Thursday, February 08, 2018

How I created a latching on/off output from a Deltang Rx102 receiver

The outputs from the Deltang Rx102 receiver can be reprogrammed so the default servo outputs become on/off outputs (see How I reprogrammed a Deltang Rx102 receiver). This means the outputs can be used to directly trigger sound effects on a sound card (such as the whistle) or can be used to turn on and off LEDs and other accessories. However, the outputs are momentary - ie they stay energised only while the button is pressed on the transmitter or the switch is clicked. The outputs revert to their original states when the button is released or the switch is turned off.

To change this situation, I decided to experiment with a couple of latching bistable (flip flop) modules which can be purchased through eBay for a modest price (just search for latching bistable module). Once energised, these modules keep the supply connected until they are energised again - ie they are latching as opposed to momentary. They range in price from around £1.50 to £5-£6. I bought a couple of different types of reasonably priced modules and went for solid-state versions rather than relay operated ones, as they operate from 3v and are smaller in size.

They both seemed to have a similar spec. - (3-24v, up to 5A load) - though one had six legs and the other had five.

I had previously used a couple of these modules to operate the interior lighting in some of my coaches (see How I added interior lights to my coaches). I didn't want to mount switches on or underneath my coaches and so decided I wanted the lighting to come on when a magnet was waved over their roofs. A reed switch triggers the module and the lights stay on until the magnet activates the reed switch again.

As with sound cards, the modules are activated by connecting the trigger input to the 0v (ie negative) supply from the battery. As I had already reprogrammed the Rx102 to provide 0v outputs on three of the pins, the Rx102 was already set-up for the module (see How I reprogrammed the outputs of a Deltang Rx102).

The wiring for the module is very straightforward.
The negative supply is shared by the receiver, the module and the LEDs. The positive supply is shared by the receiver and the module. The switched output from the module is connected to the positive legs of the LEDs and the trigger input on the module is connected to the Pin on the receiver which has been reprogrammed to provide a 0v output in response to a signal from the transmitter.

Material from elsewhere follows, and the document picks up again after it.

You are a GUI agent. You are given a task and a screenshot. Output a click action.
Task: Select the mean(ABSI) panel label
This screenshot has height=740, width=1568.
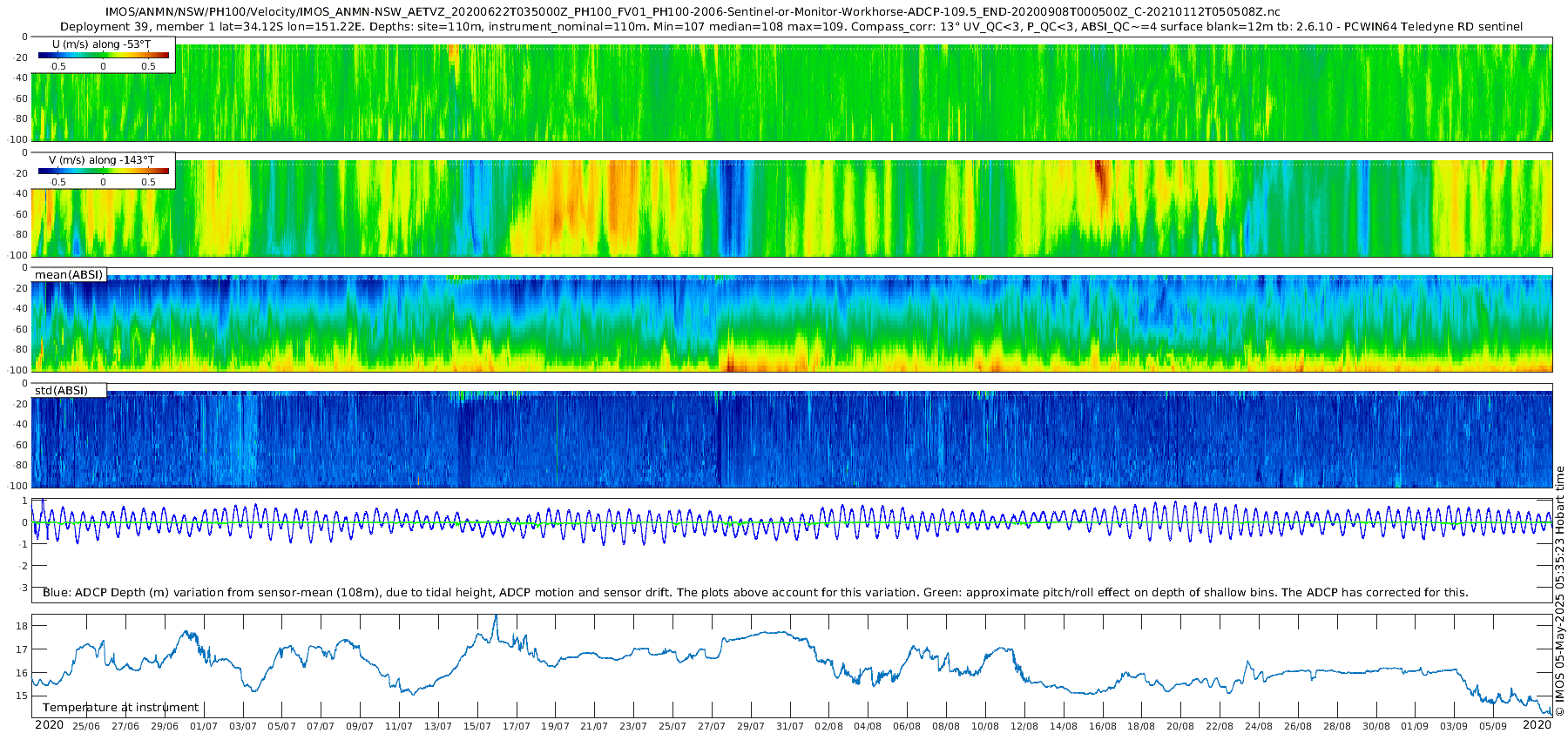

Note: The value of the load resistor protecting the LEDs will vary depending on the voltage of the batteries (the Rx102 has a maximum voltage of 10v!)

The connections on the module were made using a couple of JR servo plugs.

Once everything had been wired-up, the circuitry was tested. Pressing the bind button on the transmitter (Channel 5), makes the output from Pin 5 go low (ie down to 0v) which activates the latching module and turns on the LEDs. They remain on until the bind button is pressed again.

[Awaiting video]

However, when I tried exactly the same circuitry with one of the five-pin modules, it did not work in response to receiving 0v from the receiver. By-passing the output from the receiver and connecting the trigger input on the module directly to the negative lead from the batteries was successful. The output from the pin on the receiver must somehow confuse the second module - it might be because the internal voltage of the receiver is 3.2v while the supply is 6v and so the differential between high and low is insufficient to trigger the module. Fortunately, this does not seem to confuse the first module or the soundcards with which I have used the 0v outputs from the receiver (ie the MyLocoSound and the MTroniks Digisounds cards).

If you use two battery packs (eg a 6v pack for the receiver and a 12v pack for the accessory you want to switch on and off), then negative leads from both battery packs must be connected to the latching module. Do not connect both positive leads together!